Racing will resume in France on Monday - AP
Racing will resume in France on Monday - AP

When and where is racing returning in France?

There are three meetings on Monday, starting with flat racing from Longchamp in Paris where the first race is 9.55am, jump racing from Compiegne (2.35pm) and a mixed meeting from Toulouse (4.50pm). That’s a steady stream of 30 races in a 12-hour period, a feast after famine for punters who have been on rations of cold turkey for two months.

How will French racing ‘a huis clos’ (behind closed doors) work?

In a nutshell the racecourse is open strictly for work not leisure; you can only stay while you work. One gate will be open and people clocked in and out. Only two people per horse are allowed so no owners, racing managers or breeders. Jockeys must wear masks but can pull them down during a race. No indoor areas are open except the weighing room. No showers, no saunas.

When British racing re-starts it will be a gentle approach. Is that the French way too?

No. There’s nothing slowly, slowly catch a monkey about this. It is not hanging around. There are three Group races, including a Guineas trail at Longchamp.

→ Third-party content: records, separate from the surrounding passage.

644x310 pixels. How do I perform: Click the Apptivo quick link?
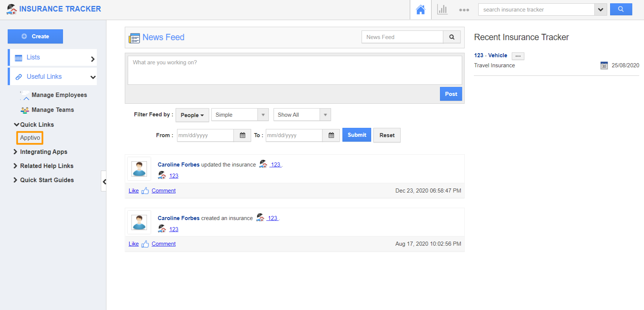[x=30, y=138]
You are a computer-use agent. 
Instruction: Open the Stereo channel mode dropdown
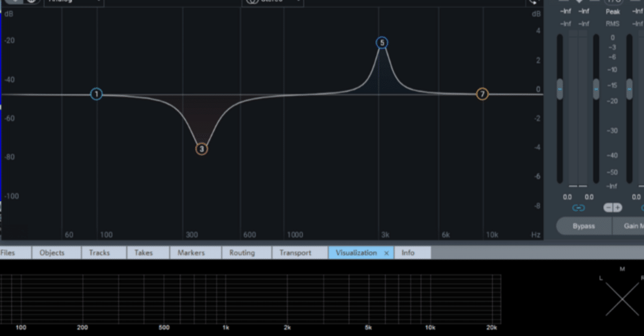273,2
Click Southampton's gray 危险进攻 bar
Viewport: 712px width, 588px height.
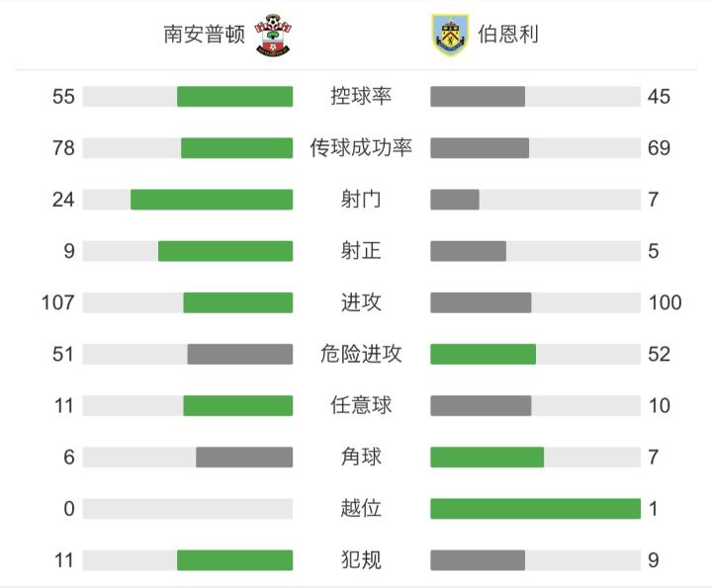[x=240, y=354]
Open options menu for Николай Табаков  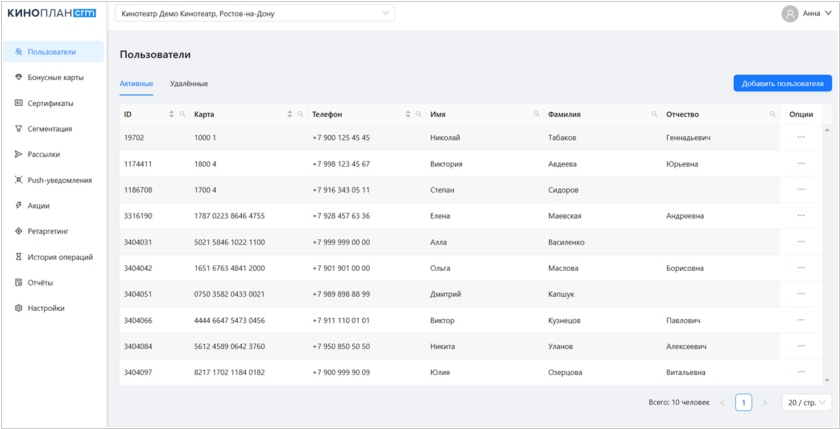[x=801, y=137]
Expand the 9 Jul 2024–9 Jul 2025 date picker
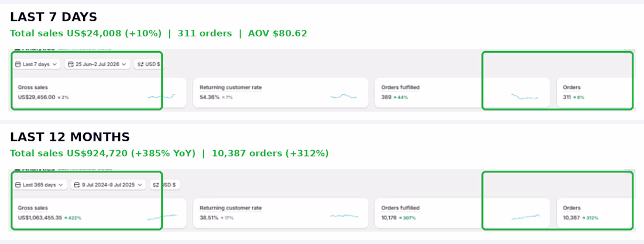The image size is (644, 244). pos(108,185)
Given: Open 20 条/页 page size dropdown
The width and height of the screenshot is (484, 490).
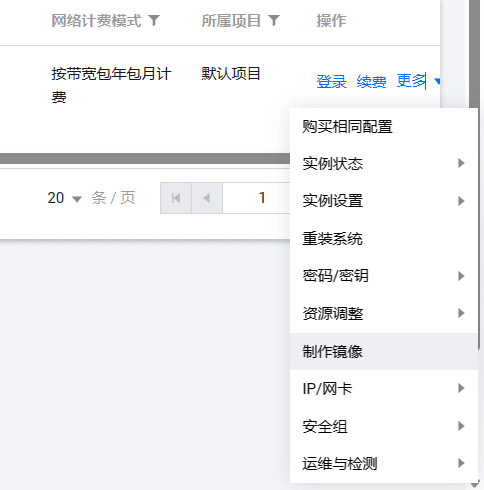Looking at the screenshot, I should tap(65, 198).
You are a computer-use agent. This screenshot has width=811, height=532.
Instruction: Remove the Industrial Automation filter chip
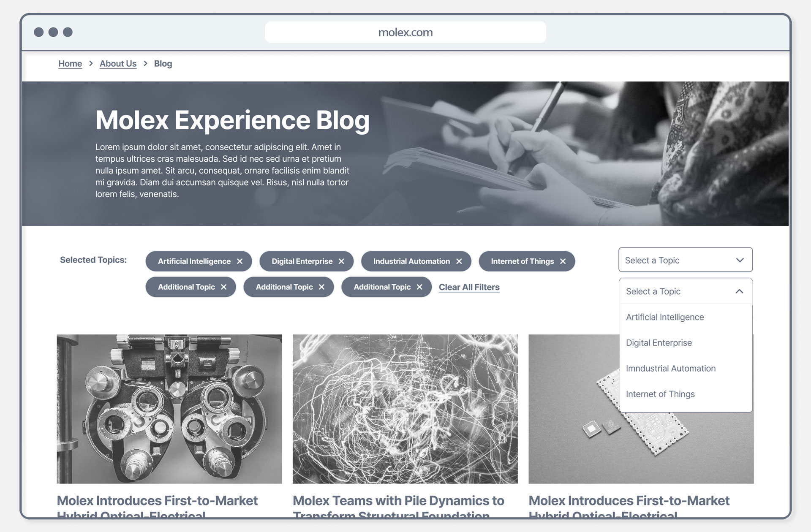tap(459, 261)
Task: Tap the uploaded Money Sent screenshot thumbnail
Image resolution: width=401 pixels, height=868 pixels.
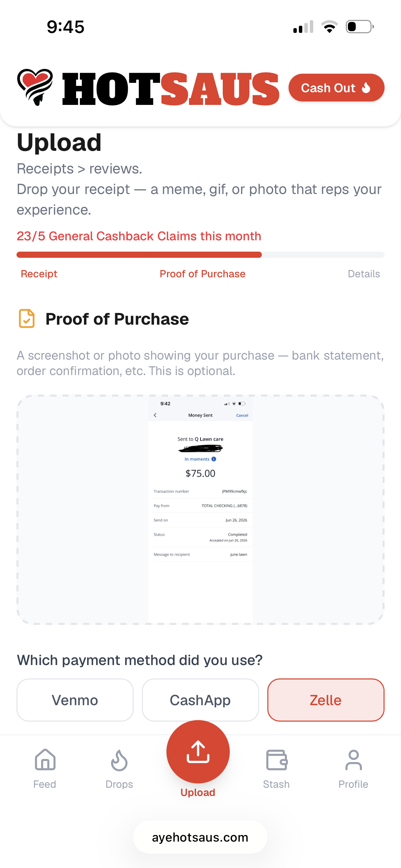Action: pyautogui.click(x=201, y=510)
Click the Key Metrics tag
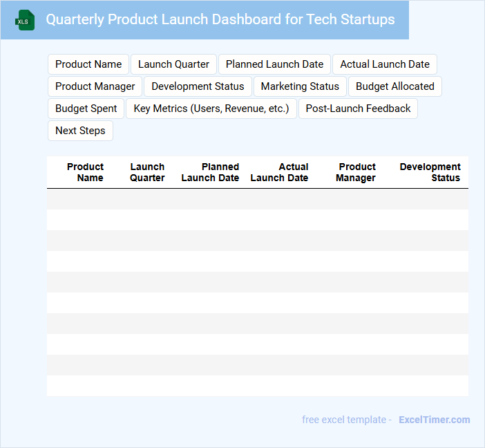 [x=211, y=109]
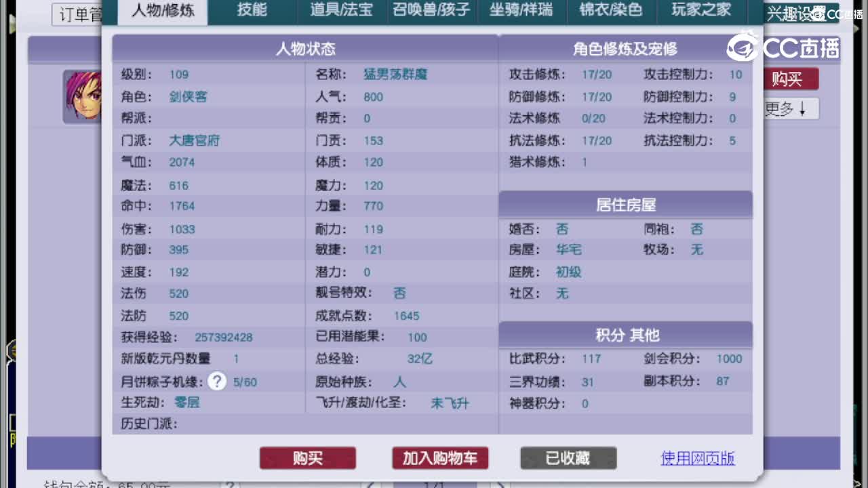Click the question mark near the wallet balance
The image size is (868, 488).
(x=231, y=485)
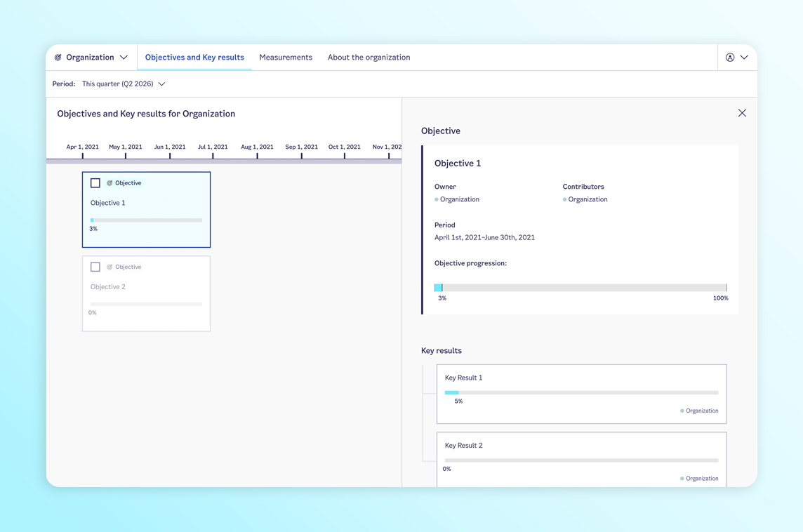This screenshot has width=803, height=532.
Task: Click target icon on Objective 1 card
Action: (x=110, y=183)
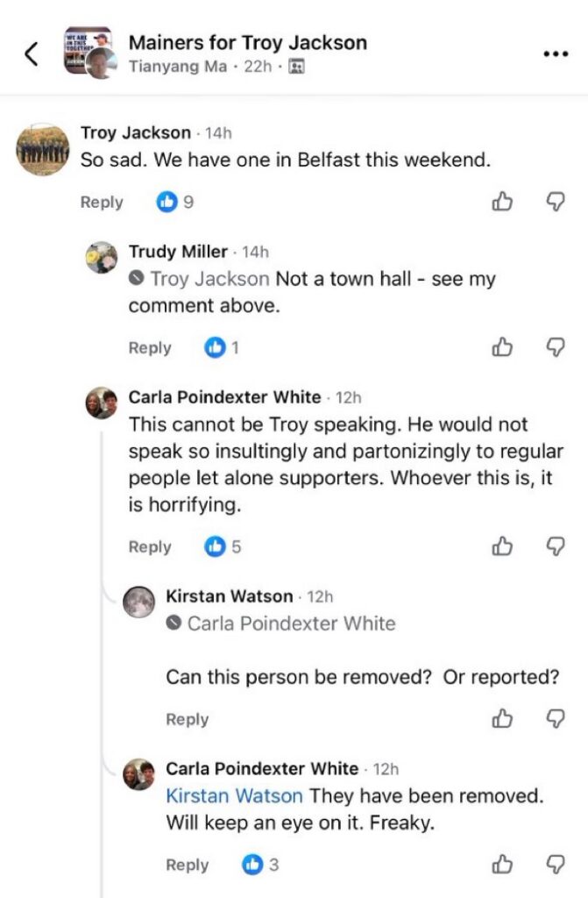Open Troy Jackson's profile picture

click(x=42, y=149)
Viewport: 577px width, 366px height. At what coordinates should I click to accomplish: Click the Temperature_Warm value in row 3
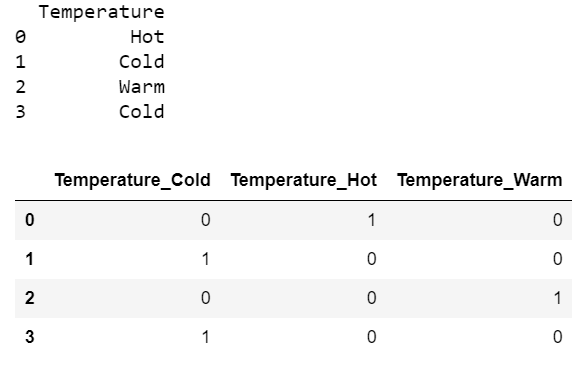click(x=557, y=337)
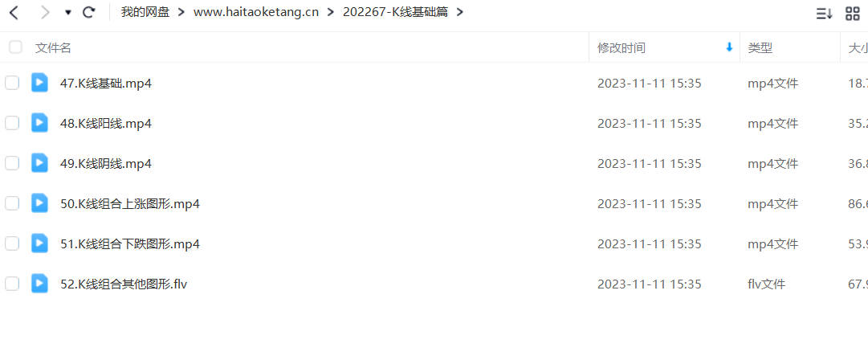Go back using the left arrow

click(x=14, y=12)
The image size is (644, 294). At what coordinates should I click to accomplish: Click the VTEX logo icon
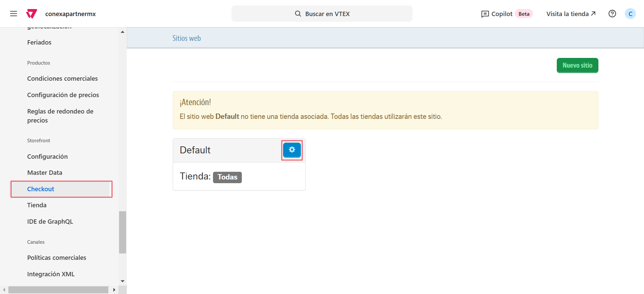tap(32, 14)
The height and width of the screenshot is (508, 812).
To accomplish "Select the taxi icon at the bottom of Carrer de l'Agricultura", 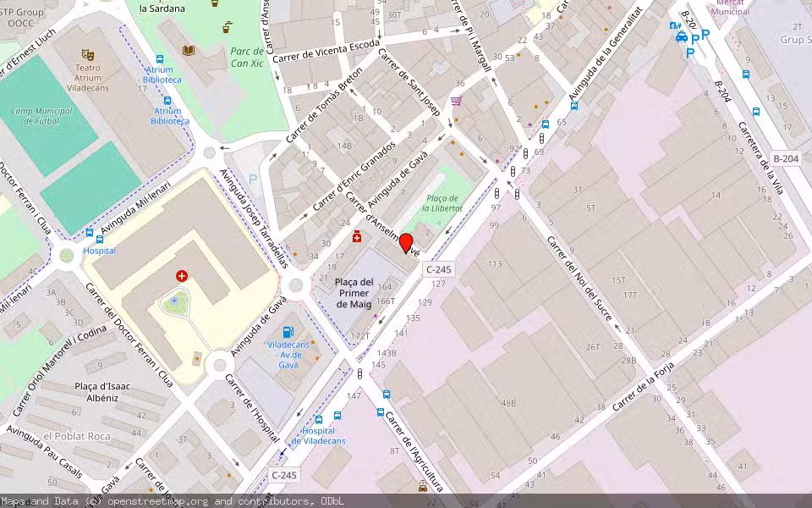I will point(422,487).

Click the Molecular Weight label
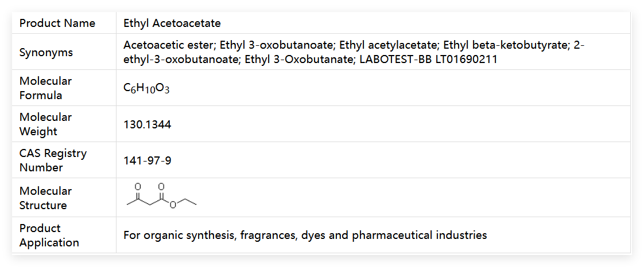[46, 124]
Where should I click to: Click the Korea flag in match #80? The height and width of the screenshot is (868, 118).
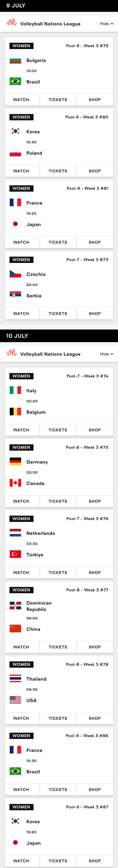pyautogui.click(x=15, y=131)
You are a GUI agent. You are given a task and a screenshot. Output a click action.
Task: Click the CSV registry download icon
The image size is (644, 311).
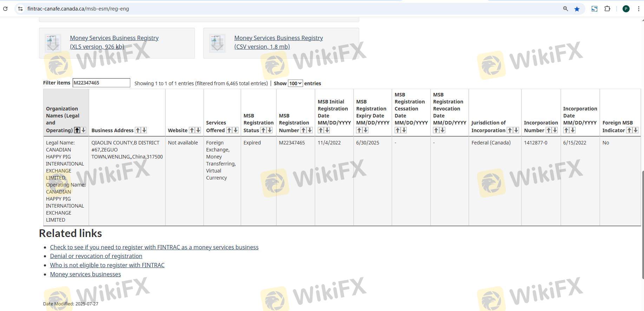(217, 43)
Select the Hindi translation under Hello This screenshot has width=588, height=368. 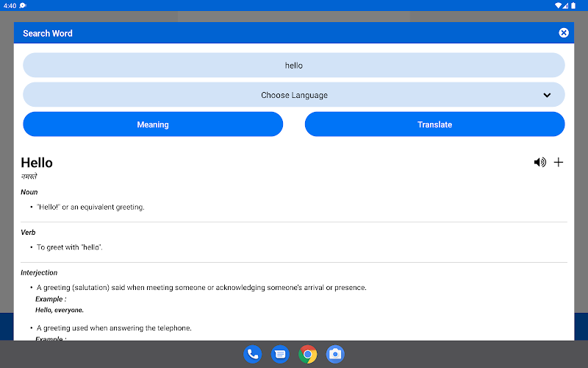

Some of the big guns are out with France’s best older horse Sottsass, its Derby winner, running in the Prix d’Harcourt while Victor Ludorum, an unbeaten Group One winning two-year-old, goes in the Prix de Fontainebleu.

Were there any last minute hitches?

As it does in Germany and Ireland, racing comes under the jurisdiction of agriculture rather than sport – I have never seen Christophe Soumillon, the multi-millionaire jockey, described as a farm labourer but there you go. Only in France, however, could one sport (football – off until September) get jealous and question whether another (racing) should be allowed to return. It led to tense negotiations with the Government through Friday but all’s well that end’s well.

Where can I watch this feast of live sport?

All three meetings will be broadcast on Sky Sports Racing. There will be a studio presenter, a French racing pundit on Skype while one of the five accredited journalists at Longchamp is Katherine Ford, who will conduct interviews from two metres and be doing the filming herself.

Will the British Horse Authority be watching?

Undoubtedly. Its key job is to decipher the implications of the Prime Minister’s speech for our own racing resumption. However it has already been in discussion with France and Ireland about the logistics of resumption and best practice.